Recorded data
=== Section Start ===
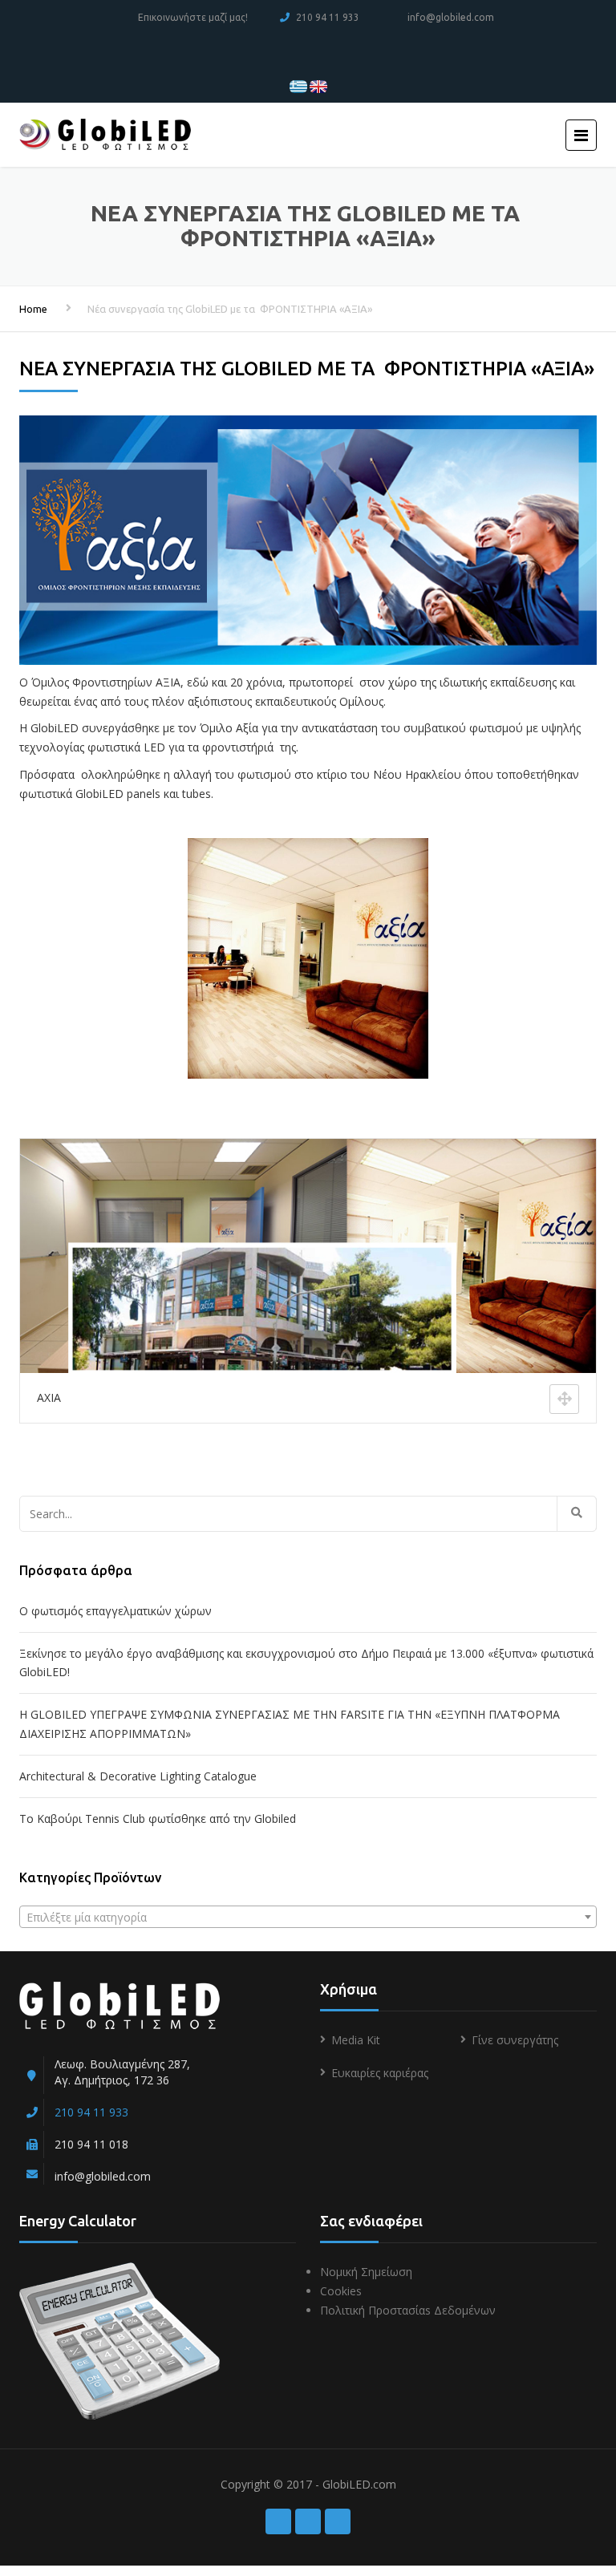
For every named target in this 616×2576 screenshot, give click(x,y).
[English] (318, 85)
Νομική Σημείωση (366, 2271)
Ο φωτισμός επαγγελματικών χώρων (115, 1610)
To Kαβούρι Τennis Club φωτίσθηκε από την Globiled (157, 1818)
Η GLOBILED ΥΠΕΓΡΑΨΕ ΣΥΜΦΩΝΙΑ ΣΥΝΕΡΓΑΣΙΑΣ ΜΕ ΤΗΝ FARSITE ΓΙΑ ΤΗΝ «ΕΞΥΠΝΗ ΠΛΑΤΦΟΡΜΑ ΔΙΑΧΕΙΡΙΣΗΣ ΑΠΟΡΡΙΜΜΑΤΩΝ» (289, 1724)
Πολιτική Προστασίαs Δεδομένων (408, 2310)
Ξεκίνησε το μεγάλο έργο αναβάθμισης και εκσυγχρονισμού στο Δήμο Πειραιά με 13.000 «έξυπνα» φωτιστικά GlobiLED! (306, 1663)
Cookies (341, 2291)
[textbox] (308, 1917)
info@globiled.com (450, 17)
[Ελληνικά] (298, 85)
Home (33, 308)
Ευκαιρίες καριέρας (379, 2072)
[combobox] (308, 1917)
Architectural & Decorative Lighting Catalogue (138, 1776)
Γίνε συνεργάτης (515, 2039)
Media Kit (355, 2039)
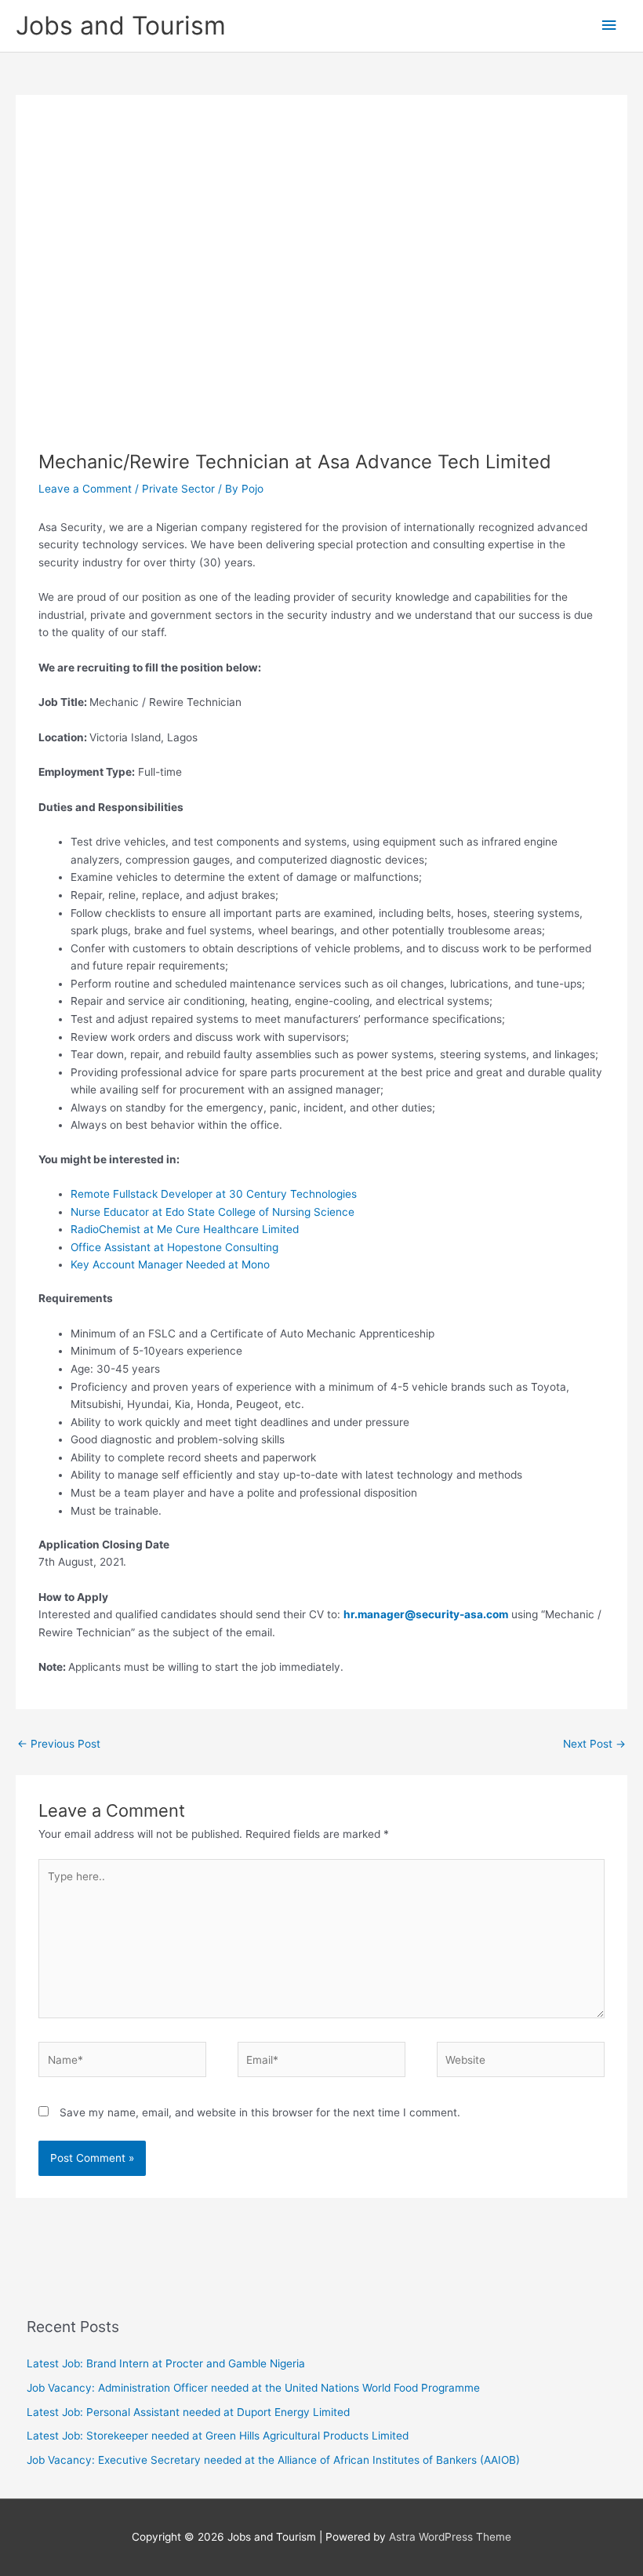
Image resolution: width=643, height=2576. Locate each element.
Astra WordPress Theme (450, 2537)
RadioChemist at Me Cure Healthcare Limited (185, 1229)
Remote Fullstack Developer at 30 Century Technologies (214, 1194)
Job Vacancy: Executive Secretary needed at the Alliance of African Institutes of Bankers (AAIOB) (273, 2460)
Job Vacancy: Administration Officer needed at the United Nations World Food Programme (253, 2387)
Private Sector (178, 488)
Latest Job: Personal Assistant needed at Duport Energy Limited (188, 2412)
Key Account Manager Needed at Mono (170, 1264)
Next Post (594, 1743)
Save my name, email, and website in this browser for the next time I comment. (260, 2112)
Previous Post (58, 1743)
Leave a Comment (85, 488)
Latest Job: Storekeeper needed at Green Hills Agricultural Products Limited (218, 2435)
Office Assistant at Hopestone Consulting (174, 1247)
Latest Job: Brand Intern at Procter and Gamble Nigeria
=== Section End ===
INSTRUCTIONS TO FOLLOW: Nothing but the lines from the top of the data above through the line containing "Architectural & Decorative" should be output, exactly as written and without the pictures.

PROBLEM SOLUTION:
For every named target in this 616×2576 screenshot, give click(x,y).
[English] (318, 85)
Νομική Σημείωση (366, 2271)
Ο φωτισμός επαγγελματικών χώρων (115, 1610)
To Kαβούρι Τennis Club φωτίσθηκε από την Globiled (157, 1818)
Η GLOBILED ΥΠΕΓΡΑΨΕ ΣΥΜΦΩΝΙΑ ΣΥΝΕΡΓΑΣΙΑΣ ΜΕ ΤΗΝ FARSITE ΓΙΑ ΤΗΝ «ΕΞΥΠΝΗ ΠΛΑΤΦΟΡΜΑ ΔΙΑΧΕΙΡΙΣΗΣ ΑΠΟΡΡΙΜΜΑΤΩΝ» (289, 1724)
Πολιτική Προστασίαs Δεδομένων (408, 2310)
Ξεκίνησε το μεγάλο έργο αναβάθμισης και εκσυγχρονισμού στο Δήμο Πειραιά με 13.000 «έξυπνα» φωτιστικά GlobiLED! (306, 1663)
Cookies (341, 2291)
[textbox] (308, 1917)
info@globiled.com (450, 17)
[Ελληνικά] (298, 85)
Home (33, 308)
Ευκαιρίες καριέρας (379, 2072)
[combobox] (308, 1917)
Architectural & Decorative Lighting Catalogue (138, 1776)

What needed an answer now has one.